Le bon haschisch et le mauvais ?

Article paru dans Neuropsychiatrie : Tendances et Débats 2008 ; 33.

Que le haschisch provoque des troubles psychotiques, de véritables tableaux schizophréniques secondaires y compris, paraît de moins en moins contestable (1). Il semble même qu’on tienne fermement le coupable : le Δ9-tétrahydrocannabinol (Δ9-THC), molécule à l’origine des effets psychodysleptiques, mais aussi anxiogènes, du Cannabis sativa. Une chose s’explique mal toutefois : pourquoi les sujets atteints d’une vulnérabilité psychotique restent-il tant attirés par le haschisch ? Pourquoi le fait de rechuter ne parvient-il pas à les dissuader d’en consommer ? La réponse pourrait se trouver dans l’existence d’une autre molécule que contient le haschisch : le cannabidiol. Pour certains chercheurs, le cannabidiol possèderait des effets anxiolytiques, peut-être même antipsychotiques (2). Dès lors tout dépendrait du rapport Δ9-THC/cannabidiol qui caractérise la variété de haschisch consommée, lequel est très fluctuant. Plus ce rapport serait élevé, plus le risque de délirer augmenterait, et réciproquement.

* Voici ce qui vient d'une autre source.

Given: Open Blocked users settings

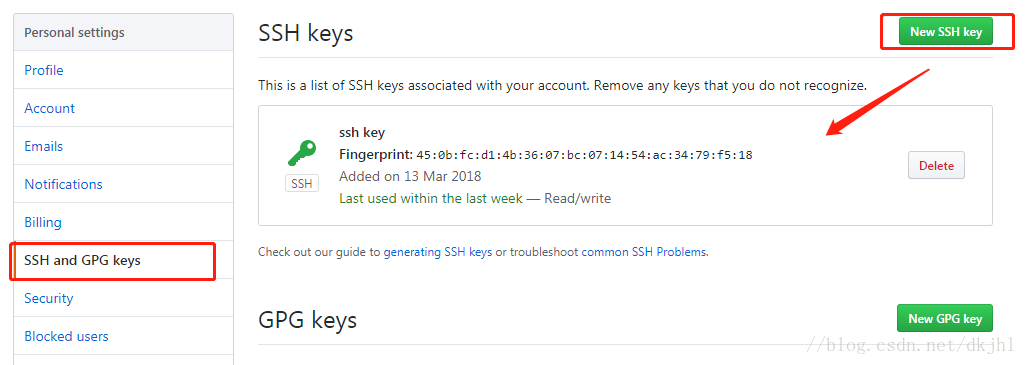Looking at the screenshot, I should click(66, 336).
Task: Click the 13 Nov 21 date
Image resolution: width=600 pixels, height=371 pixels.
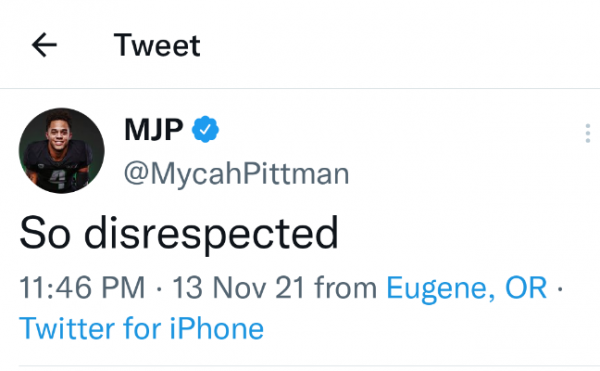Action: [x=239, y=287]
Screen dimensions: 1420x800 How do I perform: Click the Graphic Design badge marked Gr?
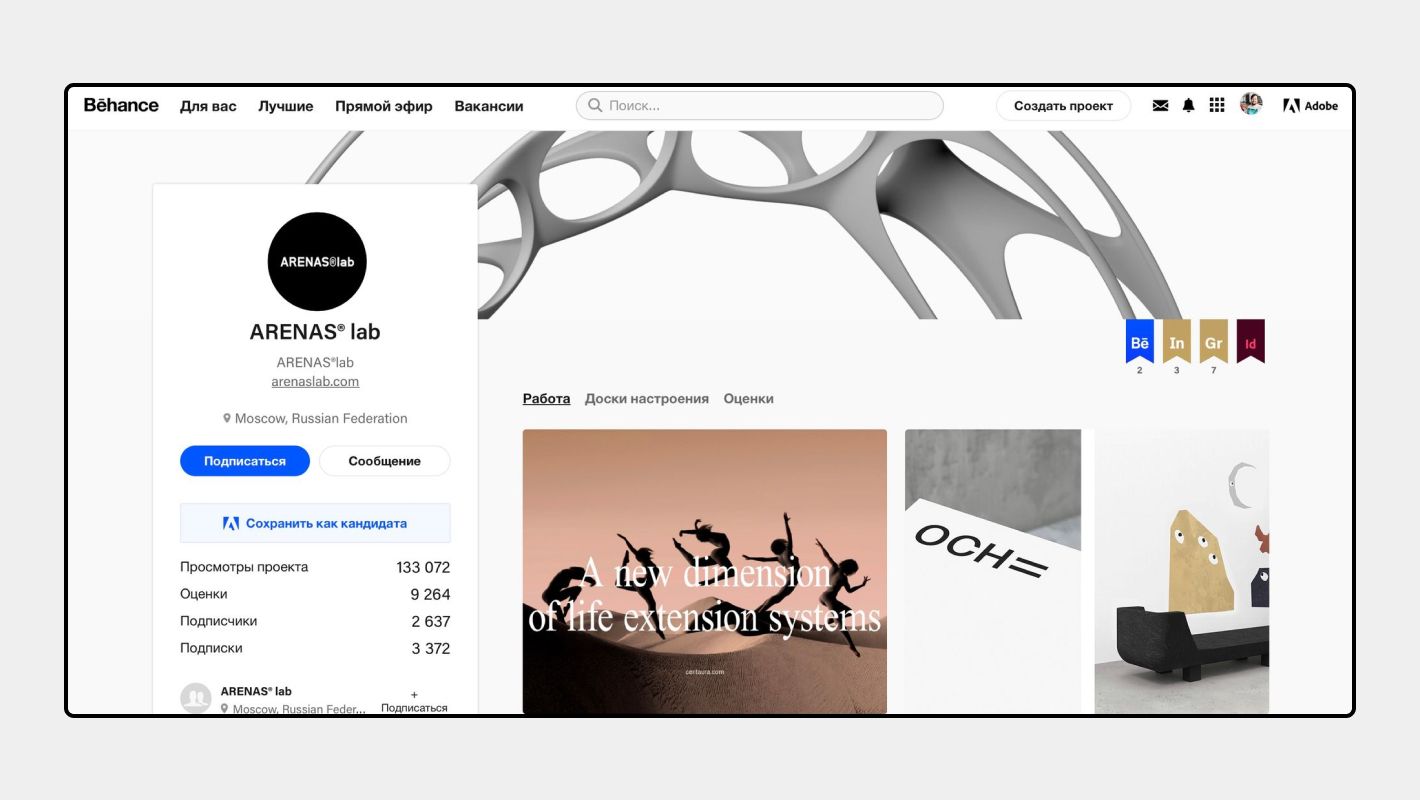tap(1214, 343)
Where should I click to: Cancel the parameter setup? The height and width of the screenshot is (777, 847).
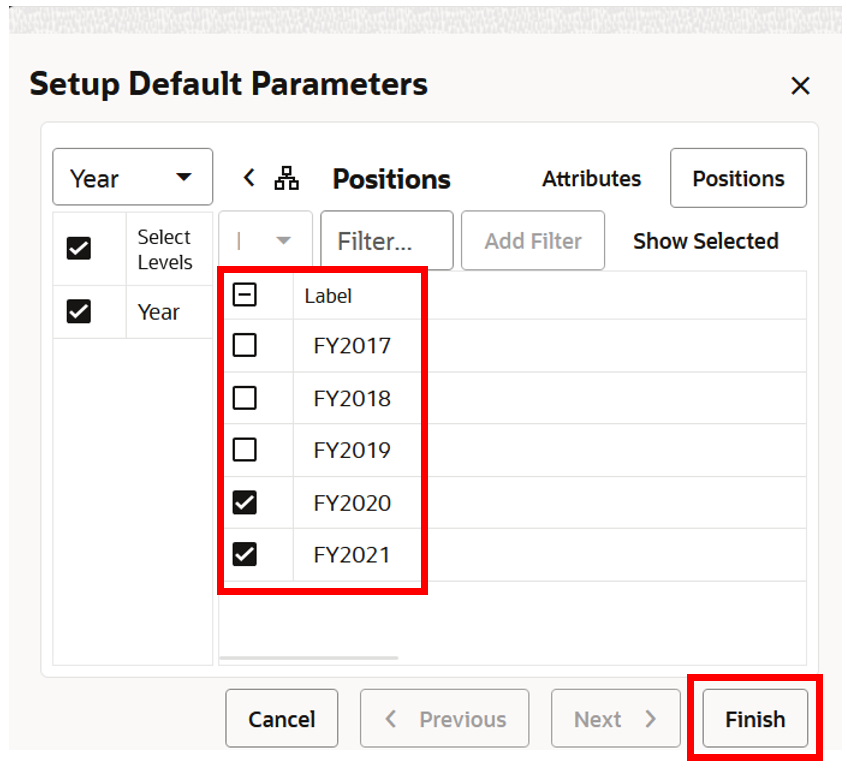(x=281, y=718)
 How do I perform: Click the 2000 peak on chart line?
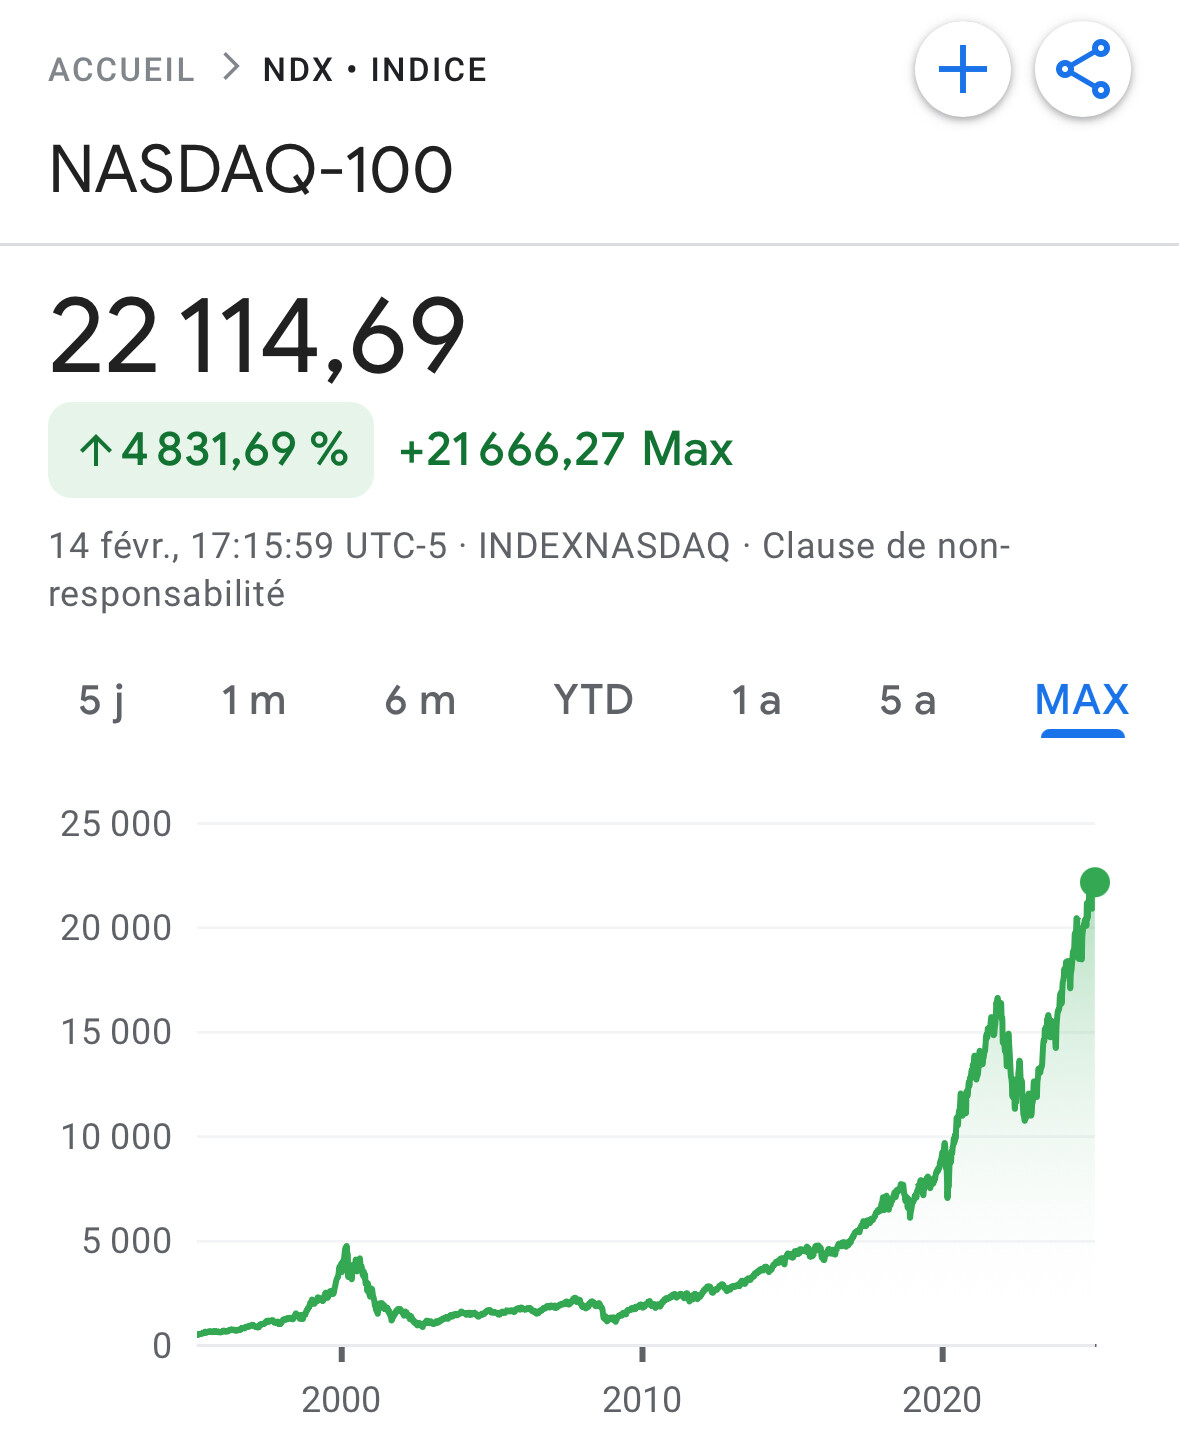[346, 1250]
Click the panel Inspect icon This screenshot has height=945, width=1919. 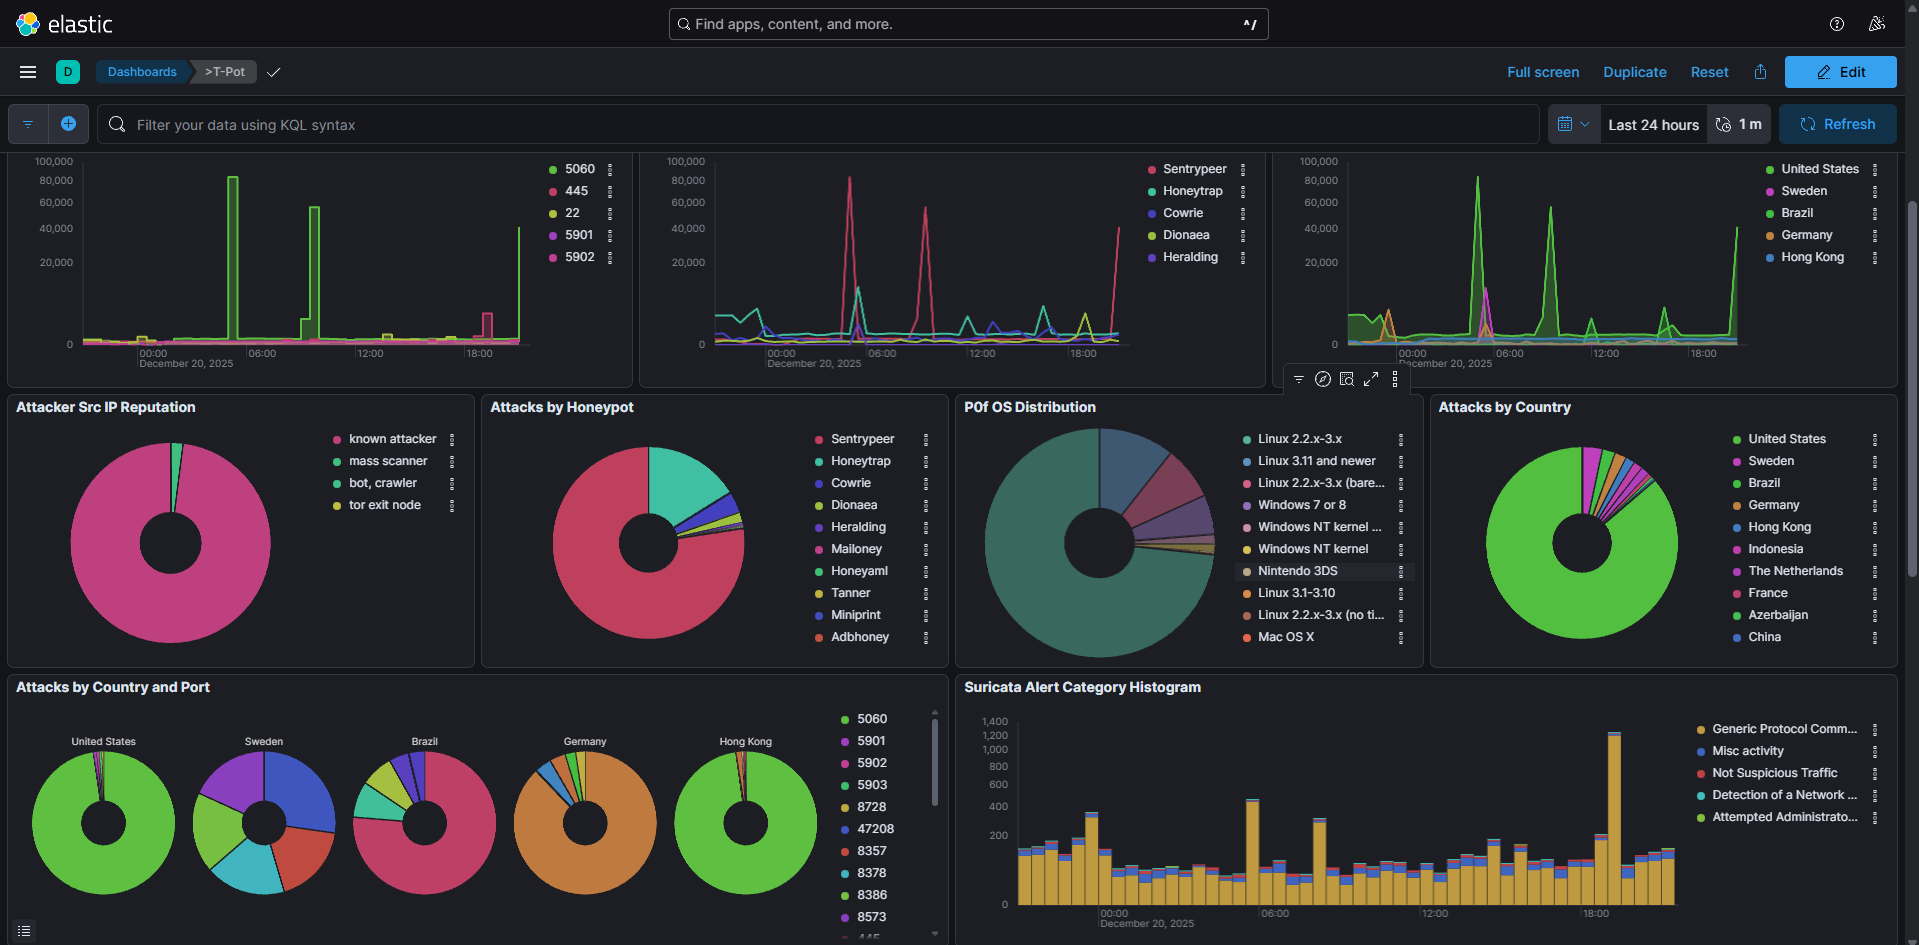click(1347, 379)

                  L’hypothèse est séduisante. Afin de la tester, deux psychopharmacologues d’University College à Londres ont eu l’idée de calculer ce rapport Δ9-THC/cannabidiol chez des patients atteints de schizophrénie consommateurs de drogues, à partir de prélèvements capillaires, et de le rapporter à leur état clinique.

                  Trois groupes de patients étaient comparés : ceux dont les cheveux contenaient uniquement du Δ9-THC (20 sujets), ceux dont les cheveux contenaient du Δ9-THC et du cannabidiol (27 sujets), et un groupe sans aucune trace de cannabinoïdes dans les cheveux (les « haschsich négatifs »). Il ressort des comparaisons effectuées que les patients faisant état uniquement de Δ9-THC dans leurs cheveux présentent le score d’idées délirantes et d’hallucinations le plus élevé. Le cannabidiol pourrait bien exercer l’effet antipsychotique protecteur qui lui est prêté : chez les patients dont les cheveux en portent trace, le même score est nettement inférieur, superposable à celui des patients « haschisch négatifs ». Autre différence significative notable : les patients « Δ9-THC + cannabidiol » s’avèrent beaucoup moins anhédoniques que les « Δ9-THC uniquement » ou que les « haschisch négatifs ».

                  Le dosage capillaire n’est peut-être pas la mesure la plus fiable qui soit de la quantité des cannabidoïdes absorbée (il serait notamment faussé par les shampoings et les colorants). Mais il y a tout de même là une piste intéressante à poursuivre. Si d’aventure elle devait se confirmer, verra-t-on bientôt fleurir dans nos campagnes des champs de « Cannabis OGM enrichi en cannabidiol » ? Nos parlementaires trouveront-ils à s’entendre pour autoriser de telles semence thérapeutiques ? Les militants de la cause anti-OGM sauront-ils tempérer leur opinion pour leur donner le blanc-seing nécessaire ? Débat passionnant à suivre, le haschisch n’a pas fini de faire parler de lui.

[Mots clés : schizophrénie ; haschisch ; cannabidiol ; Δ9-tétrahydrocannabinol ]

  • Moor TH, Zammit S, Lingford-Hughes A, Barnes TR, Jones PB, Burke M, Lewis G. “Cannabis use and risk of psychotic or affective mental health outcomes : a systematic review.” Lancet, 2007 ; 370 : 319-332.
  • Zuardi AW, Crippa JA, Hallak JE, Moreira FA, Guimarães FS. « Cannabidiol, a Cannabis sativa constituent, as antipsychotic drug.” Braz J Med Biol Res 2006 ; 39 : 421-429 (http://www.scielo.br/pdf/bjmbr/v39n4/6164.pdf)

Morgan CJA, Curran HV. “Effects of cannabidiol on schizophrenia-like symptoms in people who use cannabis.” Brit J Psychiatr 2008 ; 192 : 306-307.